Now I am not being able to connec to cypher-shell too.

Change your code to do a multi-pass, the two MERGE operation on the same label and property cause Cypher to eagerly pass all rows through the first statement and the the second to avoid endless loops.

You should see that in your query plan.
Just do 3 passes over the data. You can even use a WITH distinct line[0] as name

session.run("USING PERIODIC COMMIT "
             "LOAD CSV FROM 'file:///'+{prot}+'_conflict_resolved.txt' AS line "
             "WITH distinct line[0] as name "
             "MERGE (:MyNode {Name:name}) ", prot=prot)
session.run("USING PERIODIC COMMIT "
             "LOAD CSV FROM 'file:///'+{prot}+'_conflict_resolved.txt' AS line "
             "WITH distinct line[1] as name "
             "MERGE (:MyNode {Name:name}) ", prot=prot)
session.run("USING PERIODIC COMMIT "
             "LOAD CSV FROM 'file:///'+{prot}+'_conflict_resolved.txt' AS line "
             "MATCH (n:MyNode {Name:line[0]}) "
             "MATCH (m:MyNode {Name:line[1]}) "
             "MERGE (n) -[:TO {dist:line[2]}] -> (m) ", prot=prot)

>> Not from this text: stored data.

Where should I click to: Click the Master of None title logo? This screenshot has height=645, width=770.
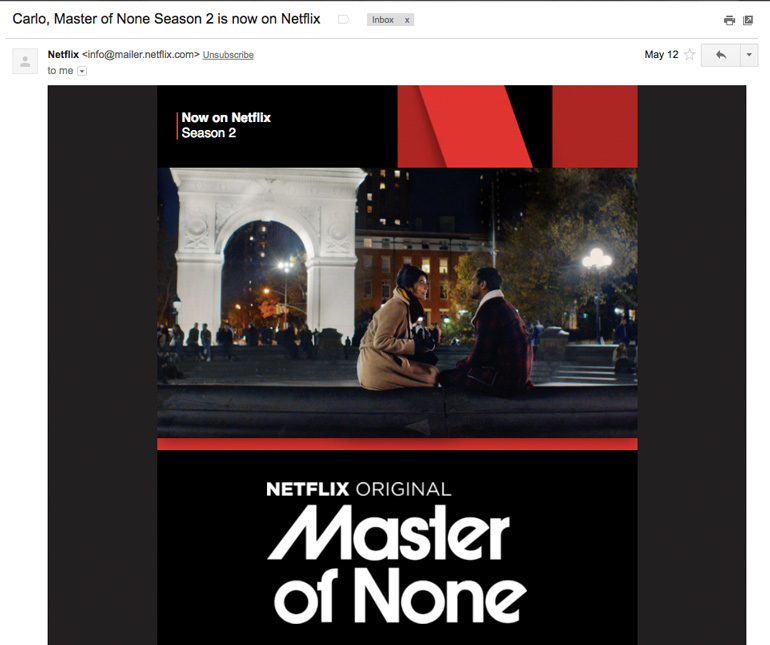(396, 564)
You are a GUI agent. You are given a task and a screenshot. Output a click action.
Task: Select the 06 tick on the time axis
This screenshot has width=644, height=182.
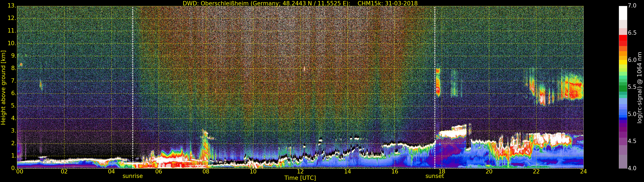point(159,172)
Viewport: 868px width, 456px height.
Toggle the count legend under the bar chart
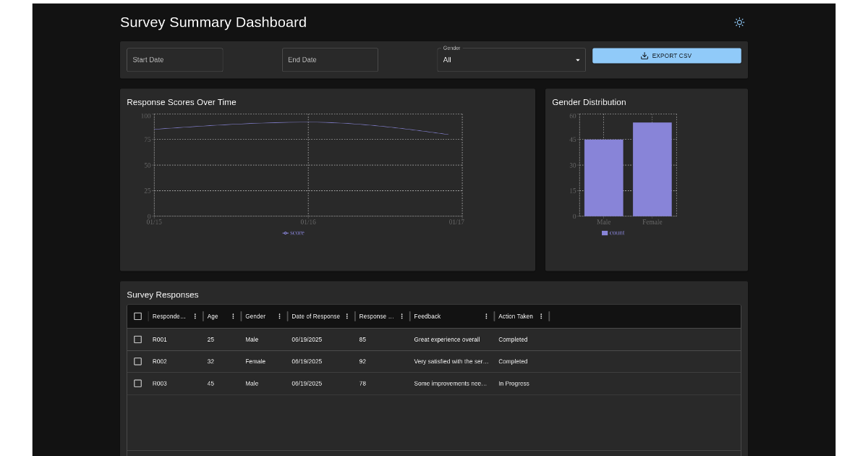click(613, 232)
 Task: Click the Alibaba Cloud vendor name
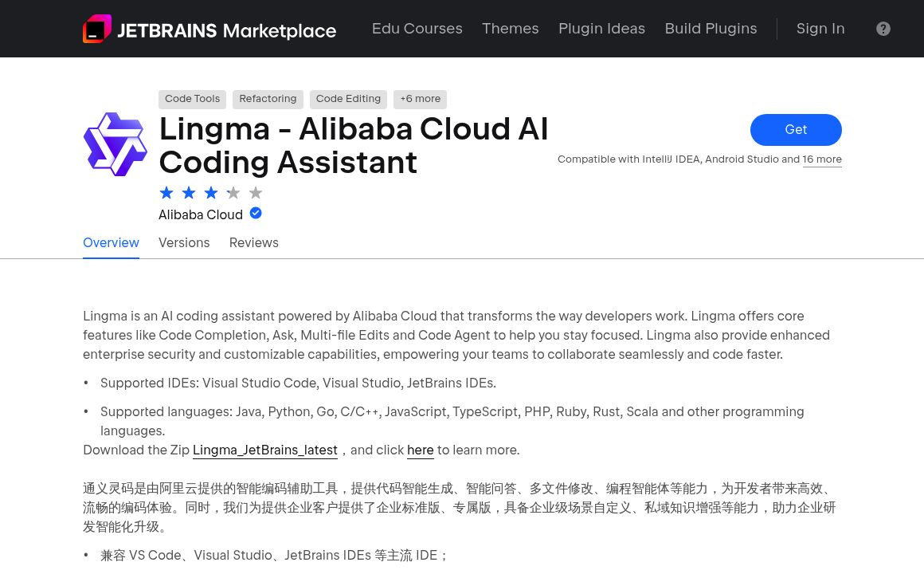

Question: do you really want to have potentially multiple TO relationships between m and n ? with different dist values? or just one?
Then you will be faster just using CREATE there if there are no duplicates.
or MERGE on :TO but without the property.

Are those directed or undirected rels? in the latter case you can leave off the arrow tip from the relationship merge.